Why do people like Jeremy Clarkson feel so threatened by Meghan Markle? Why did Clarkson write that he hates Meghan in the same breath as he mentioned hating notorious convicted serial killer Rose West? To my mind, the answer is quite clear.

Meghan has refused to remain meekly silent, refused to allow her story to be told by others. She’s spoken her truth and raised up her voice for the world to hear via Harry & Meghan, Netflix’s most-watched documentary ever. It riles Clarkson and his ilk – the Piers Morgans and the Dan Woottons of the world – so much that a beautiful, successful, articulate woman of colour hasn’t just swallowed a sustained campaign of bullying. Instead, she’s held up a mirror to British society, and what we see in it is extremely uncomfortable.

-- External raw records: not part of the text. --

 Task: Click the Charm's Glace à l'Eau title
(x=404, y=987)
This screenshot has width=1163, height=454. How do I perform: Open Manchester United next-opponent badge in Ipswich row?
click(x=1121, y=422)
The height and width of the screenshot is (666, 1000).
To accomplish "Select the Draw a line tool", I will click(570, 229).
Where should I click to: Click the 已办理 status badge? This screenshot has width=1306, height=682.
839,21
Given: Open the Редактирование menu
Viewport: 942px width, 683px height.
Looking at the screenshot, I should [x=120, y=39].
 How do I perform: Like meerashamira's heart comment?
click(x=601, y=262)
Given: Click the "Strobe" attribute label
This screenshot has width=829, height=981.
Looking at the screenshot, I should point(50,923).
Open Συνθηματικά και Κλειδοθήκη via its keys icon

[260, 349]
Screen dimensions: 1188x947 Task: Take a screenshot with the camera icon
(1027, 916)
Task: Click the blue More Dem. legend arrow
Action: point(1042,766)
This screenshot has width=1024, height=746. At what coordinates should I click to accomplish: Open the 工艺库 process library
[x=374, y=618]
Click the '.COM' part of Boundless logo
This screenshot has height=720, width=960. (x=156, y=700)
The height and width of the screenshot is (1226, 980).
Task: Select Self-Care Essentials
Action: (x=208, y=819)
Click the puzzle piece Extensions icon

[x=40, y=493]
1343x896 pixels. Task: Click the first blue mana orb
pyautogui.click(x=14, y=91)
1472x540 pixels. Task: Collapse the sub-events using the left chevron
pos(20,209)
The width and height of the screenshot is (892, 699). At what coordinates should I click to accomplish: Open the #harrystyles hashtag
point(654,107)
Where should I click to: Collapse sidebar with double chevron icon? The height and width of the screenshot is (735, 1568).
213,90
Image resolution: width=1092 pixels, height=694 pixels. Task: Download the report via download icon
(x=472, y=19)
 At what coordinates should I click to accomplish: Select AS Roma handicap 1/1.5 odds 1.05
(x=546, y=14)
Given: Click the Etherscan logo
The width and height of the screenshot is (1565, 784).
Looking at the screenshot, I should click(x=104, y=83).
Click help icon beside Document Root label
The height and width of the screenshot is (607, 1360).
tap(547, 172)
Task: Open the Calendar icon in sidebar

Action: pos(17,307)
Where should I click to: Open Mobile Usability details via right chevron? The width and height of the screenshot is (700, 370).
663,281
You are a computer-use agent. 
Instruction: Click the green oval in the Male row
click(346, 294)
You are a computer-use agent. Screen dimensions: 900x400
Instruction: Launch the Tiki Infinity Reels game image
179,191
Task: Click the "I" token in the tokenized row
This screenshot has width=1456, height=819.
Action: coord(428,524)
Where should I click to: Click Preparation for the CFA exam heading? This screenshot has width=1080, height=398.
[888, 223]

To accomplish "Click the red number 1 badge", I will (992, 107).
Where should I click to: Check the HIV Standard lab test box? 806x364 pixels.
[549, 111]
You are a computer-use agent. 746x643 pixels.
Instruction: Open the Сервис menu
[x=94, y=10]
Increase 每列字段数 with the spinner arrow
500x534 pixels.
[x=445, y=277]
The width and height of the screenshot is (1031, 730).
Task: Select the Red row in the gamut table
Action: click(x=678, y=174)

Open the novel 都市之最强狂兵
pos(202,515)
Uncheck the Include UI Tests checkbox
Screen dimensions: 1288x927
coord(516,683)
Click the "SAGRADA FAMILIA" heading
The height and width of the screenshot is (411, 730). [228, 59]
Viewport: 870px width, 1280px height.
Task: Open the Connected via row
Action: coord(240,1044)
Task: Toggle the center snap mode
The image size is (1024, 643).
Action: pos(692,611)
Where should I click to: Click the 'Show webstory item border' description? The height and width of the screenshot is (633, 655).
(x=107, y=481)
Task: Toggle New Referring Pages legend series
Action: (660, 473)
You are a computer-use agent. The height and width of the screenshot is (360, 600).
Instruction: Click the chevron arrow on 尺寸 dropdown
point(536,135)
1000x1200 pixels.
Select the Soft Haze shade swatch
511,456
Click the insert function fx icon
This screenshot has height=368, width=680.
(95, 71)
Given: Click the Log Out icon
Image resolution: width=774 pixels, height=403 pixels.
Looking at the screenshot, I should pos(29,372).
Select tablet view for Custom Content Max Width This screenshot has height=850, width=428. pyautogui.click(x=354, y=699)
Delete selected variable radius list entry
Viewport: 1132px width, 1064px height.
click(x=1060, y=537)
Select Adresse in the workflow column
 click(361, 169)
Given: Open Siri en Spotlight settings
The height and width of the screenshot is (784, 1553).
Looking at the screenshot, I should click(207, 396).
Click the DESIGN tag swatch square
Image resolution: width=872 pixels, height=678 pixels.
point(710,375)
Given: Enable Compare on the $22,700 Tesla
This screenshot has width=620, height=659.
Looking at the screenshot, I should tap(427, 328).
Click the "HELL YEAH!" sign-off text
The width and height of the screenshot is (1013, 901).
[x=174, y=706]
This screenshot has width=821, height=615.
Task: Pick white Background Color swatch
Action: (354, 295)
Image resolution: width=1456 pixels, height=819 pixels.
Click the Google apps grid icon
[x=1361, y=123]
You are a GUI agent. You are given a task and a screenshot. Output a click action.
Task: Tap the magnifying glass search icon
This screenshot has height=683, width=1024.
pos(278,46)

It’s part of an unspoken rule that famous – and non-famous – women should just keep quiet, suck it up and get on with things when we are targets of abuse. Pretend it never happened. Accept it as part of having a public profile. It calls to mind the responses my female colleagues and I get when we highlight the gendered vitriol we received in our jobs. And this abuse is worse for women of colour in media roles, as the misogyny is often fused with racism.

The fact that a privileged man like Clarkson is able to use his platform in a national tabloid to outline how much he despises Meghan – who has shared experiences of racism in the royal household and at the hands of much of the UK press – and share his fantasy about her degradation and humiliation is, frankly, sickening. The sentiment in his column wouldn’t be out of place on 4chan or within an abusive thread by some faceless troll that Elon Musk has reinstated on Twitter.

This isn’t the first time that Jeremy Clarkson has crossed the line, either. Clarkson, lest we forget, punched a BBC colleague because he couldn’t get a hot dinner when he wanted it, and engaged in ableist mockery of the former prime minister Gordon Brown, calling him a “one-eyed Scottish idiot”. The bitter divorced dad energy is not just pitiable and boring – it should raise important questions about who is rewarded and listened to, and why.

Once again, Clarkson has gone too far – but given he’s a 62-year-old white bloke in the public eye, will it even matter? He’s been called out for this abhorrent and misognyistic rant by stars including Carol Vorderman, John Bishop and Kathy Burke. His own daughter – podcast host Emily Clarkson – spoke out on Instagram, writing in her stories: “I want to make it very clear that I stand against everything that my dad wrote about Meghan Markle and I remain standing in support of those that are targeted with online hatred.”

The other bright spot here is that we now know exactly how embedded Meghan is in Clarkson’s consciousness. He’s admitted to lying awake at night, dreaming about her naked, shamed and suffering, because he despises her “on a cellular level”. Meghan is not only living rent-free in this man’s head, she could probably wear his skin like a glove. She’s won.

As for Jeremy Clarkson, who fantasises about humiliating a woman he doesn’t like, he’s nothing more than a national embarrassment. It’s not exactly surprising that violence, harassment and feeling unsafe is a daily reality for women and girls in Britain when a prominent newspaper columnist and TV star feels emboldened to spout scatological degradation fantasies from a public platform.